EXCERPT TO READ:
-- BEGIN --

May 26, 2016 by Greg Sandow

Implausible things in opera staging, things any TV show gets right, things that can mar even opera productions that, overall, are quite good — that was the subject of my previous post.

This weakens us, I said, If stage action isn’t plausible, people who come to opera from the outside will be turned off, will think we’re incapable, and very likely think our claim to be great art doesn’t quite track. If we can’t do the simple things, how can we claim to do big things?

I was talking primarily of physical action on stage that’s not remotely physical enough. Or just doesn’t seem plausible. I sometimes call this “the Tosca effect, becuase I keep seeing it at the end of Tosca.

Tosca is hiding from a police squad, after the police discover that she’s killed their chief. Hiding, I should add, in plain sight of the audience.

And yet the police can’t catch her. She evades them, and jumps to her triumphant death of the rooftop where all this happen.

-- END --

WHAT IS ASKED:
Continue the text about implausible stage action in opera from the point where it stops. The lines that follow are not needed for anything here.

RECORDED DATA:
-- BEGIN --

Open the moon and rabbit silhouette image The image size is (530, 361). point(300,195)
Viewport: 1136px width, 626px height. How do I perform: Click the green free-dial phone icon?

-- END --

EXERCISE RESULT:
How does she evade them? It’s so simple. Very cleverly, in fact with diabolical cleverness, they look everywhere except where she is. Hard not to laugh out loud when I see this, especially at a big opera house. You’d think someone would notice how silly it looks, and find a way to make it look real.

Hagen

Hagen blogBut back to sheer physicality. Let’s look for a moment at Siegfried’s death in Götterdämmerung. Hagen, the most evil of villains, impales him from behind with a spear.

So now think of what that would look like if it really happened. Not that I have any first-hand experience with murder! But it seems pretty obvious that to run someone through with a spear — with enough force to kill — would take a lot of strength. A huge effort. Enough effort, looking now at the music, to make Hagen sing (or more likely scream) a high G, a note above the range of any normal bass.

And it should be obvious, too, that the shock of the spear going through him would make Siegfried’s body convulse, and maybe make him scream.

If we saw these things, in the opera, then the murder would look (and, more crucially, feel, to the audience) every bit as ghastly as it’s meant to be.

But we don’t see that. Certainly didn’t in the generally transcendent Washington National Opera Ring

How to fix this

When I posted about this on Facebook, many people lamented the lack of real acting training for opera singers. And that lack certainly exists.

But we don’t need special training for that moment in Götterdämmerung, or for any other greatly physical moment in any opera. All we need is a movement coach.

See my next post for why. This is more than theory. I’ve seen it work.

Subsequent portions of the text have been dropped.